PAGE EXCERPT:
Horizon Accord | Value Coded | Intersectionality | Machine Learning

Value-Coded: How a Historical Lens and Intersectionality Met

When the algorithm of worth becomes visible, the politics of value can finally be rewritten.

By Cherokee Schill

The Paradox That Named the Gap

In 1976, five Black women sued General Motors for discrimination. The company argued that because it hired Black men for the factory floor and white women for clerical work, it could not be racist or sexist. The court agreed and dismissed the case. What it failed to see was the intersection where those forms of discrimination combined: there were no Black women secretaries because neither category accounted for them. Out of that legal blind spot came Kimberlé Crenshaw’s (1989) concept of intersectionality, a framework that maps how race, gender, class, and other identities overlap to produce unique forms of disadvantage.

Intersectionality showed where power collides — but it left one question open: who decides what each position on that map is worth?

The Moral Arithmetic of Worth

Every society runs an unwritten formula that converts social difference into moral value. A homeless person is coded as a failure; a homeless person looking for work is re-coded as worthy of help. The material facts are identical — the value output changes because the inputs to the social algorithm have shifted.

Status functions as calculation. Visibility, conformity, and proximity to power are multiplied together; deviance is the divisor. And one variable dominates them all: money. Capital acts as a dampener coefficient that shrinks the penalties attached to fault. A poor person’s mistake signals moral failure; a rich person’s mistake reads as eccentricity or innovation. The wealthier the actor, the smaller the moral penalty. Societies translate inequality into virtue through this arithmetic.

The Historical Operating System

Gerda Lerner’s The Creation of Patriarchy (1986) identified this calculus at its origin. Middle Assyrian Law §40 did not simply regulate modesty; it codified a hierarchy of women. Respectable wives could veil as proof of protection; enslaved or prostituted women could not. The punishment for crossing those boundaries was public — humiliation as documentation. Foucault (1977) would later call this “disciplinary display,” and Weber (1922) described the bureaucratic rationality that makes domination feel orderly. Lerner showed how power became visible by assigning value and enforcing its visibility.

SUPPLIED DATA:
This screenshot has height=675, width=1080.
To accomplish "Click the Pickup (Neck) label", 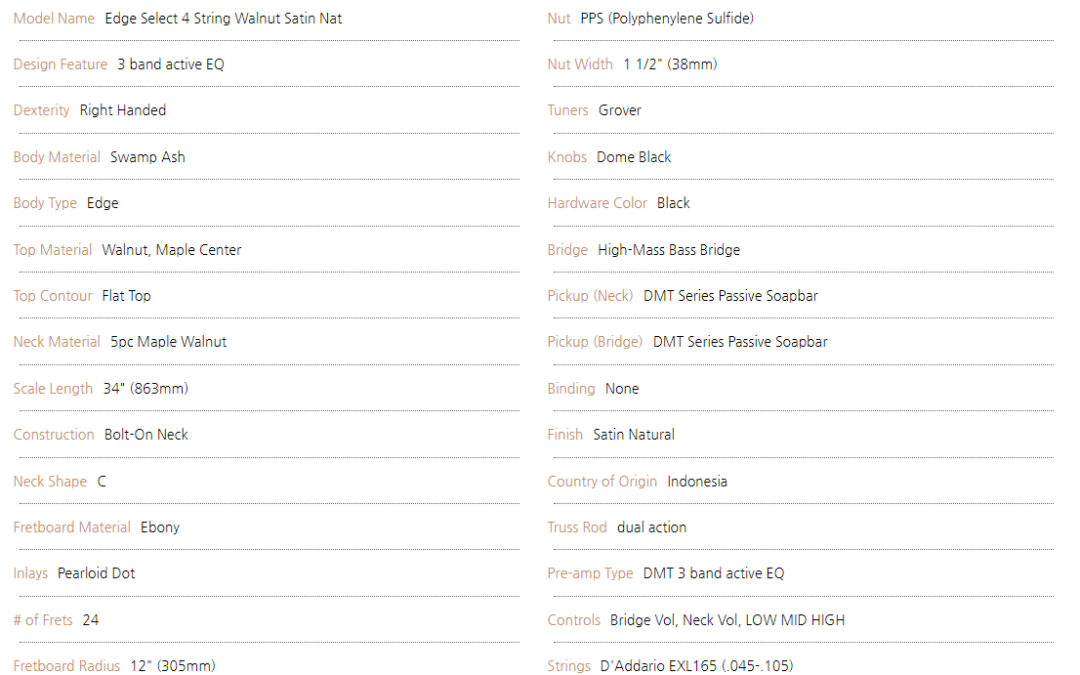I will (x=590, y=296).
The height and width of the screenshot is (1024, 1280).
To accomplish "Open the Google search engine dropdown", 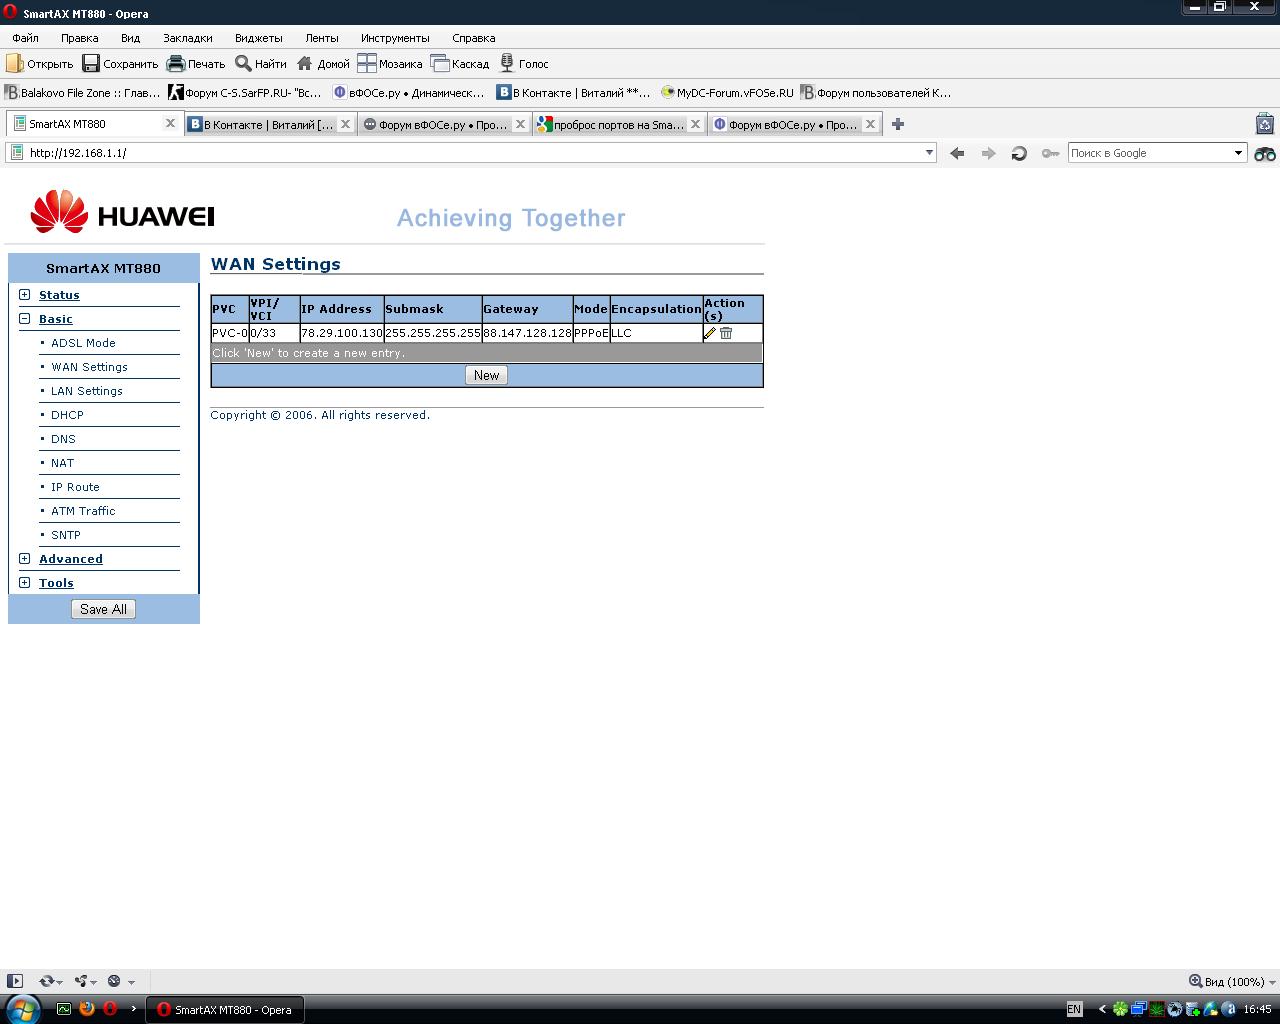I will [1238, 153].
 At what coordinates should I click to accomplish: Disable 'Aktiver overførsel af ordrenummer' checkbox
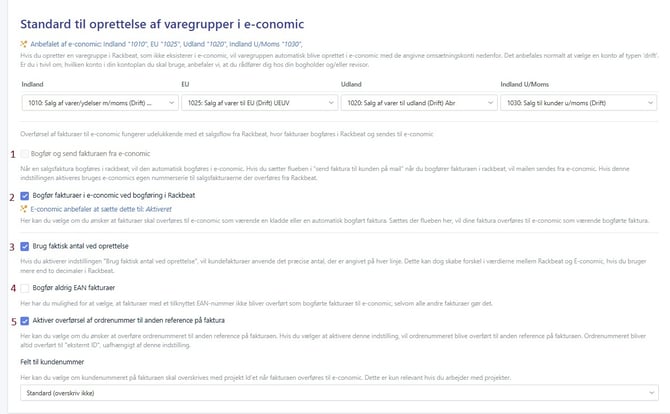point(25,321)
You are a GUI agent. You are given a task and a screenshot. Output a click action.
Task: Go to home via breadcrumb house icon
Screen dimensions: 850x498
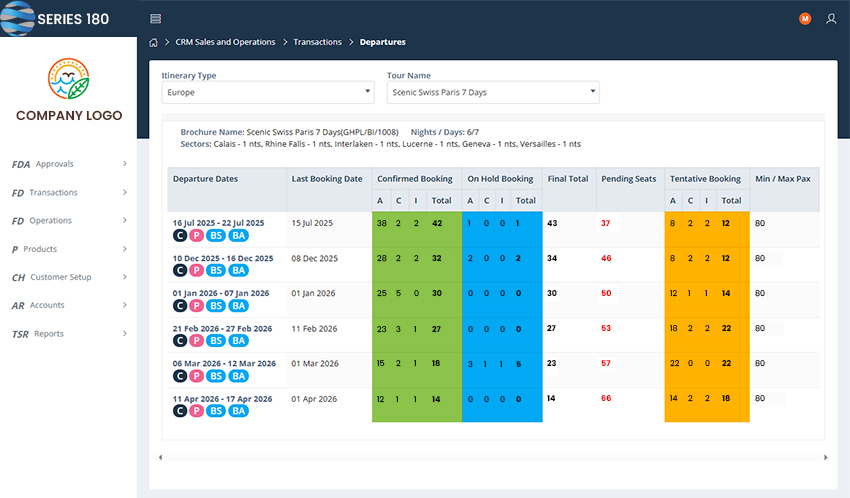pyautogui.click(x=153, y=42)
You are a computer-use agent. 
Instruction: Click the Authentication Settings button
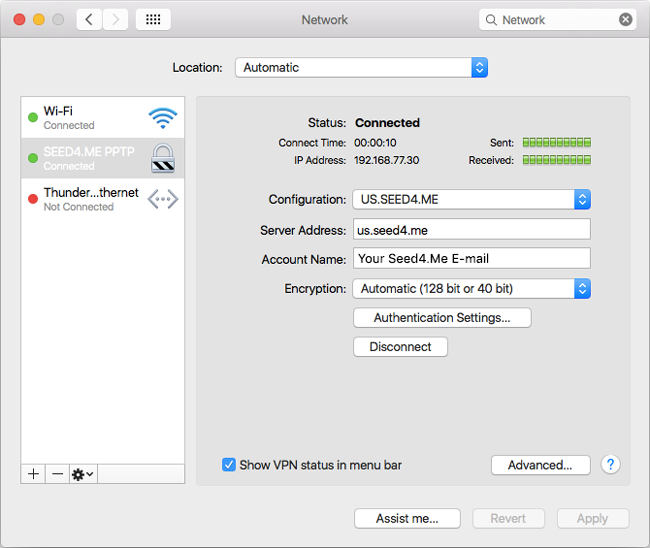442,318
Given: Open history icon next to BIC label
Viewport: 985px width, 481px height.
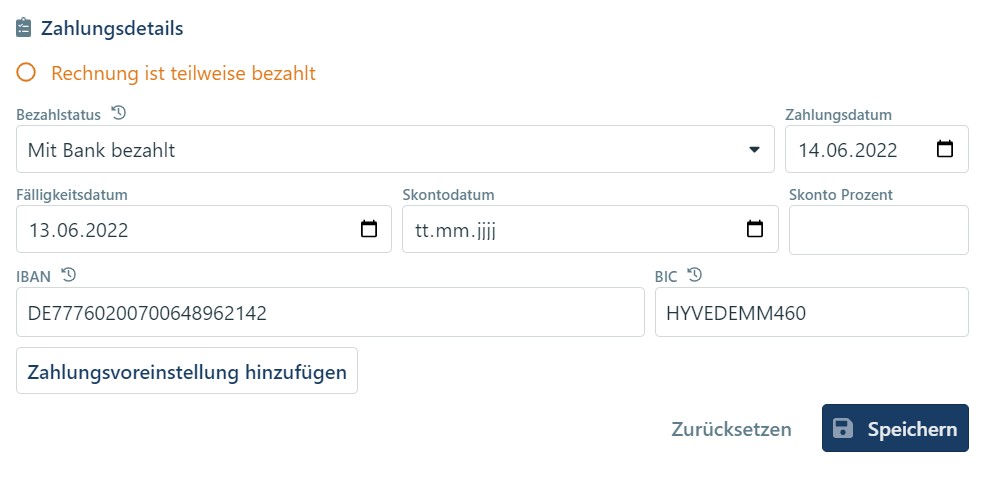Looking at the screenshot, I should [695, 275].
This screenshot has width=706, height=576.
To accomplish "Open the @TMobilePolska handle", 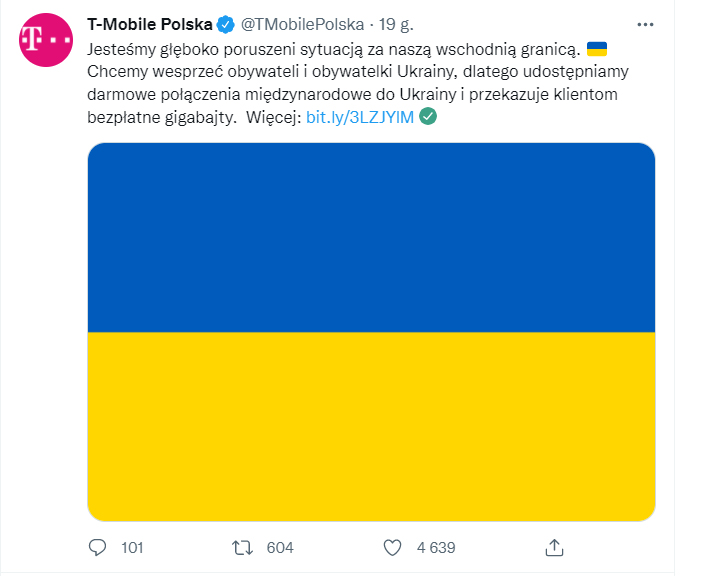I will tap(303, 25).
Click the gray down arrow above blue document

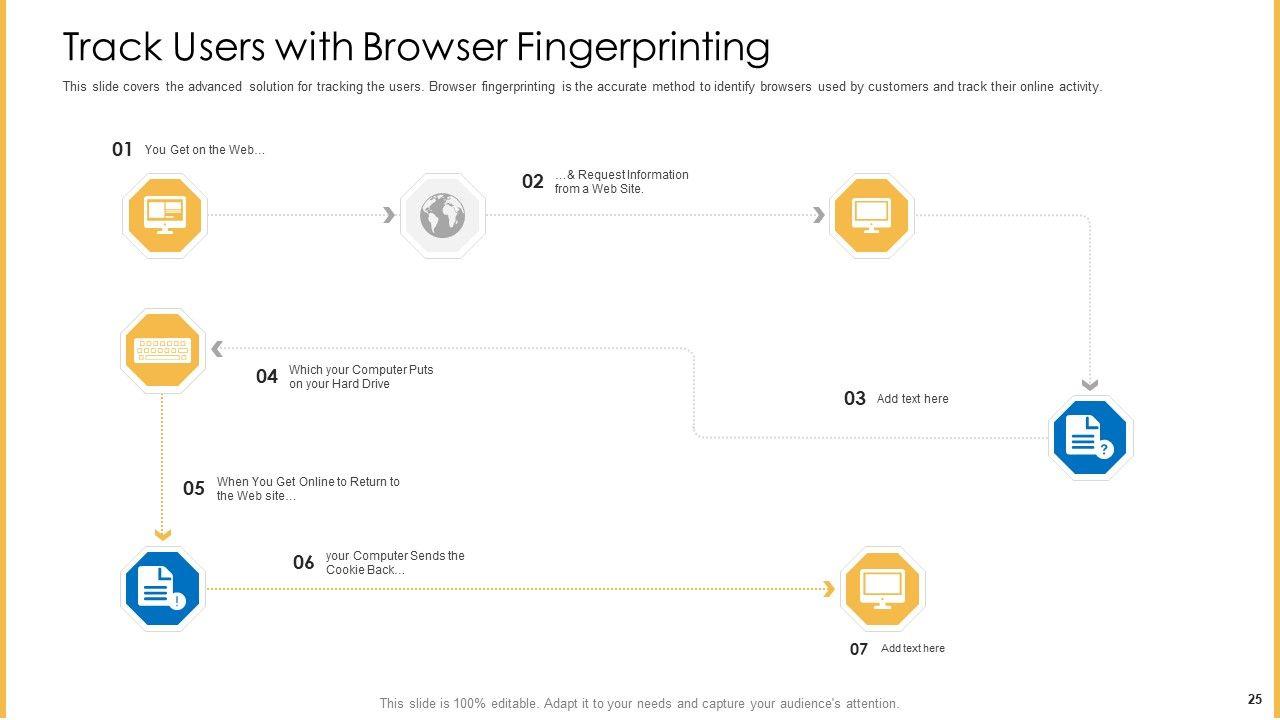click(x=1090, y=385)
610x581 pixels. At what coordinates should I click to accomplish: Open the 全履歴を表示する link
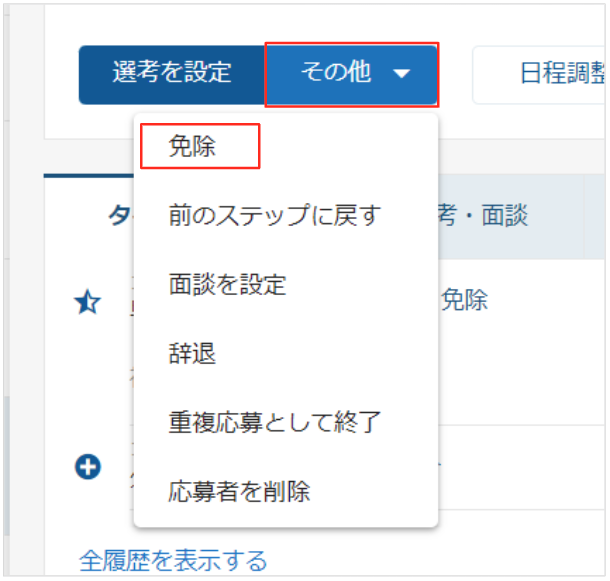coord(173,560)
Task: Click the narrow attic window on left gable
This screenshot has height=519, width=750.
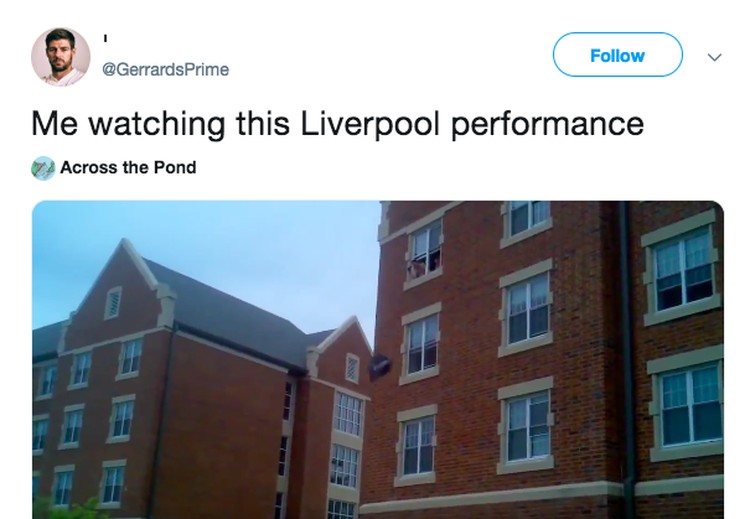Action: click(113, 302)
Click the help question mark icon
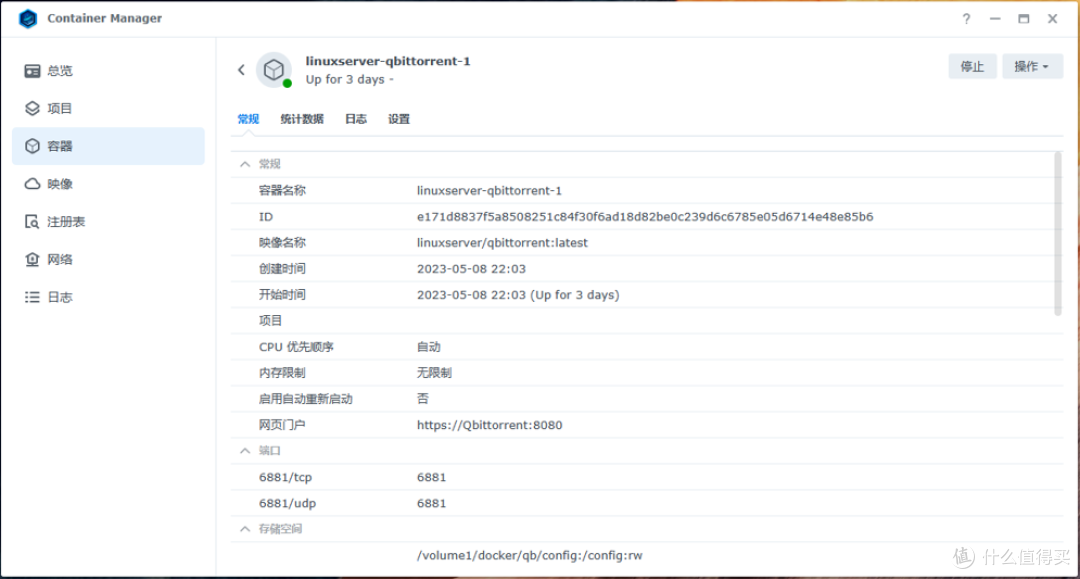The width and height of the screenshot is (1080, 579). click(x=966, y=18)
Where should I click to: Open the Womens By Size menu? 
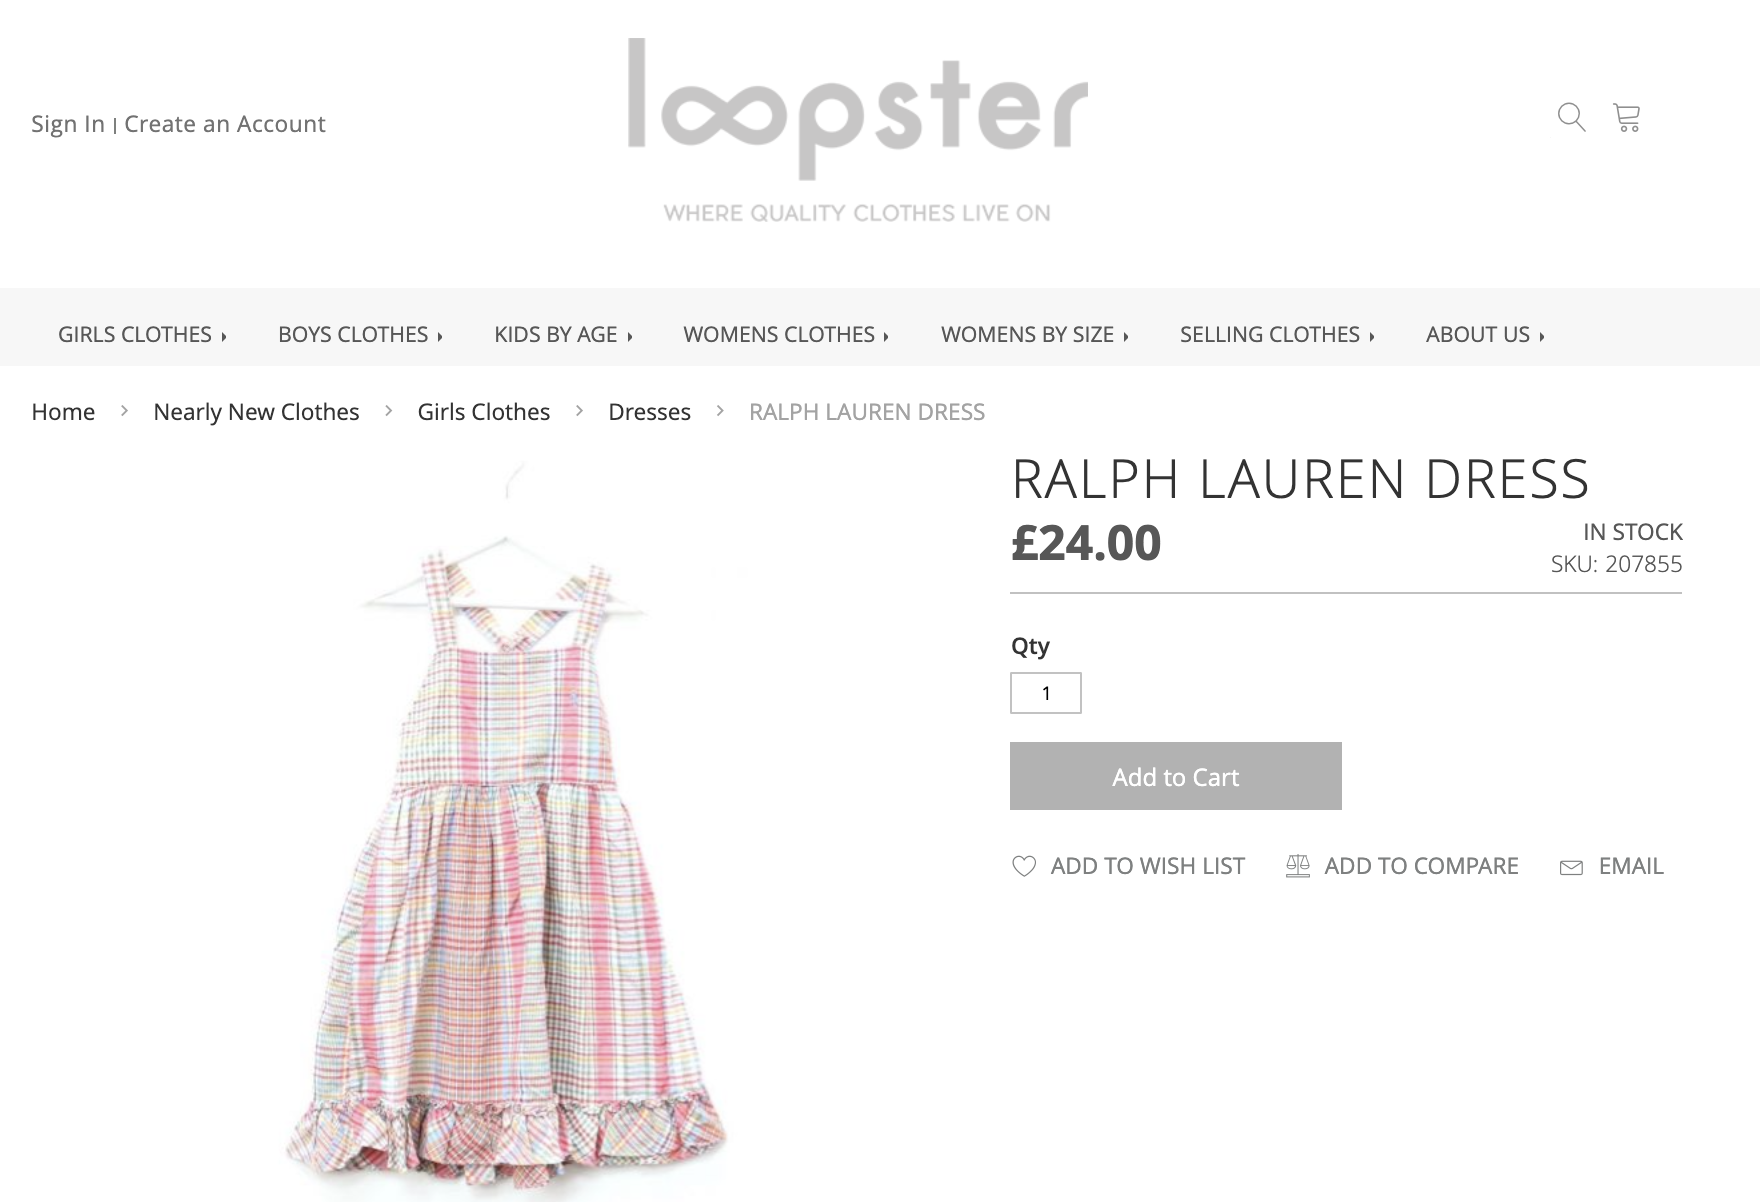pos(1034,334)
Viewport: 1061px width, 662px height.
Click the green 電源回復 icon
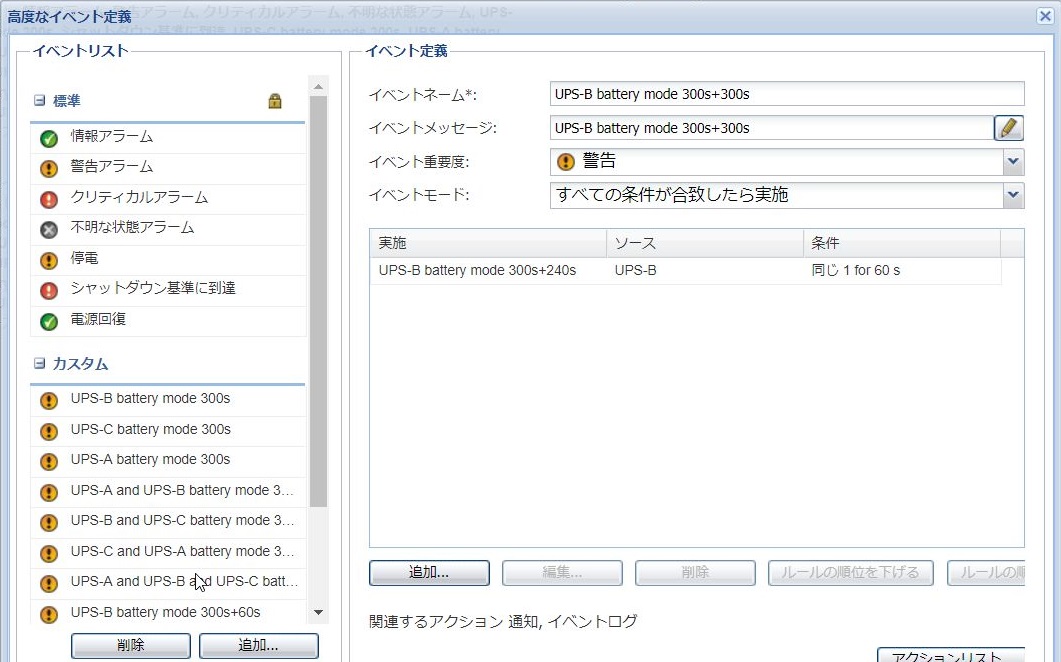48,321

THE TASKS:
**1)** In the essay on value coding, take everything from "The Moral Arithmetic" down to "algorithm have shifted." and write it out again, swapping "homeless person" for "jobless person".
**2)** According to the essay on value coding, in what year did five Black women sue General Motors for discrimination?
The lines have no role here.

THE RESULTS:
**1)**
The Moral Arithmetic of Worth

Every society runs an unwritten formula that converts social difference into moral value. A jobless person is coded as a failure; a jobless person looking for work is re-coded as worthy of help. The material facts are identical — the value output changes because the inputs to the social algorithm have shifted.

**2)** 1976